* **Excerpt provided**
....................
More general. I want to finally make a read thru SICP without getting
sidetracked halfway. Then move to writing some toy compilers.

Have a few ideas for home embedded computing projects.

I want to work on some DSP projects too.

------
sjroot
I am going to be learning some new JavaScript tools. Specifically, I want to
learn more about ES6 features, React, and Vue. I am doing the 1PPM challenge,
with my January project being a Vue app. Documenting my adventures on my site,
releasing my results as open source. [https://roth.fyi/](https://roth.fyi/)

------
dsiegel2275
OP here, for myself, I've done a lot of reading up about Elixir and more
recently about Clojure. I plan to dig in to both of them this year and build a
non-trivial side project. If all goes well I might have the opportunity for
production use at my work.

I'm also hoping to find some time to play around with software defined radio.
....................
* **Data extract**
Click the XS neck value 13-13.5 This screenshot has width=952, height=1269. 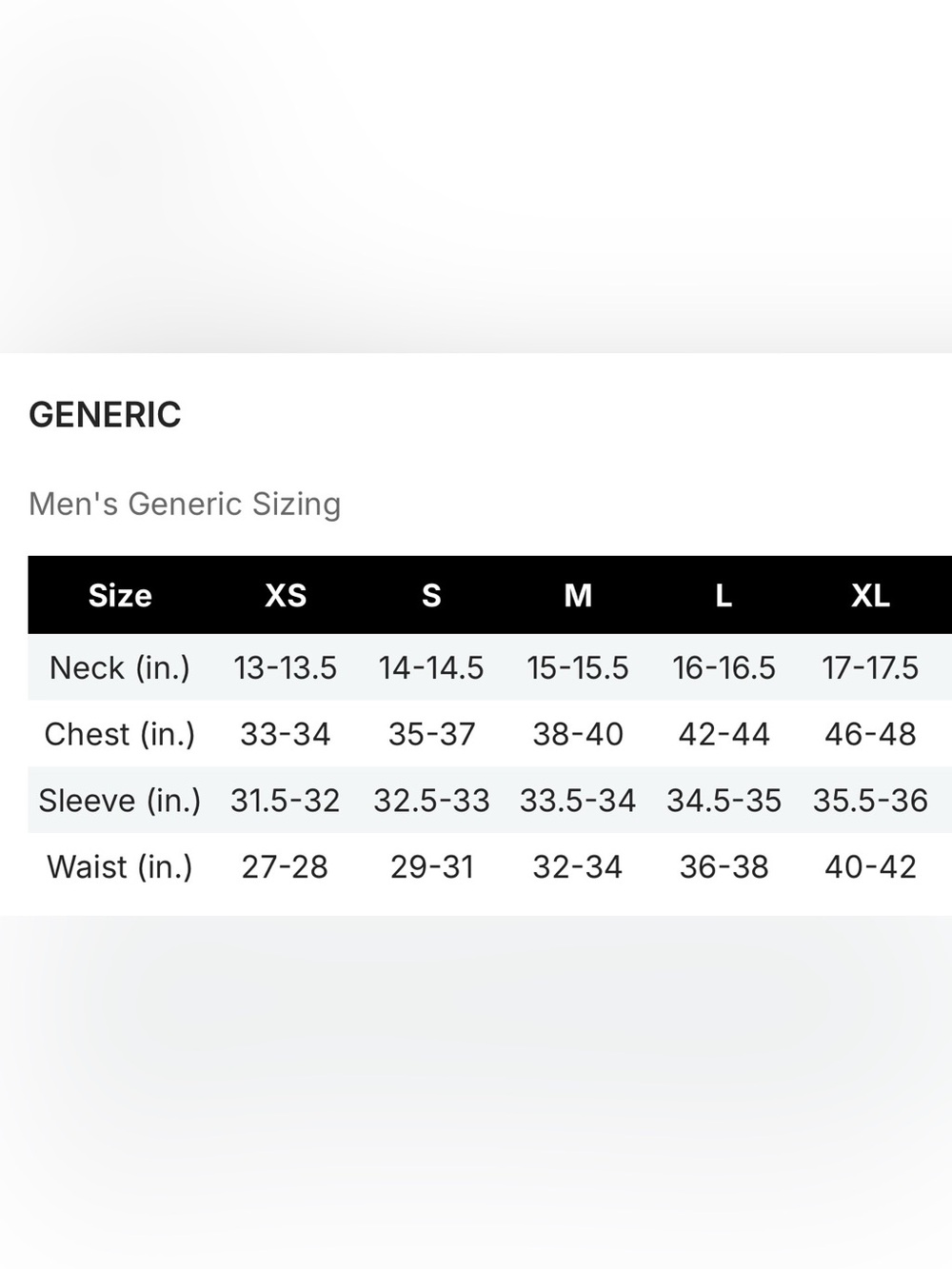click(x=286, y=667)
....................
* **What to do**
1: In the forum thread on learning plans, what kind of app will sjroot's January project for the 1PPM challenge be?
2: Extend the forum thread on learning plans with a further passage that picks up after its final sentence.

* **Results of the exercise**
1: A Vue app.

2:
------
api_or_ipa
Rust. I played with it a bit last year, but I want to take a deep dive into
it. It seems extremely fascinating.

------
randelramirez
I'm currently a .NET developer using C#/ASP.NET MVC. This year I plan to play
around with these things => ReactJS, Xamarin, AWS, Docker, (and hopefully
swift)

------
kim0
Clojurescript and generally clojure.

------
wchrisn
Will be picking up 1) rust and 2) one machine learning language, For machine
learning still contemplating between h20 and tensorflow. Any suggestions?

------
i_feel_great
C. Can't avoid it anymore. Many tools I use recommend jumping into C (via FFI)
when you need speed. Smalltalk, Lua, Scheme... even Erlang.

------
dugword
Perl6, it finally has a production release and some useful libraries to build
real tools.

Very interested to see if it was worth the wait.

------
tuyguntn
Communication and marketing

------
Fernandez554
python , ruby , angularjs .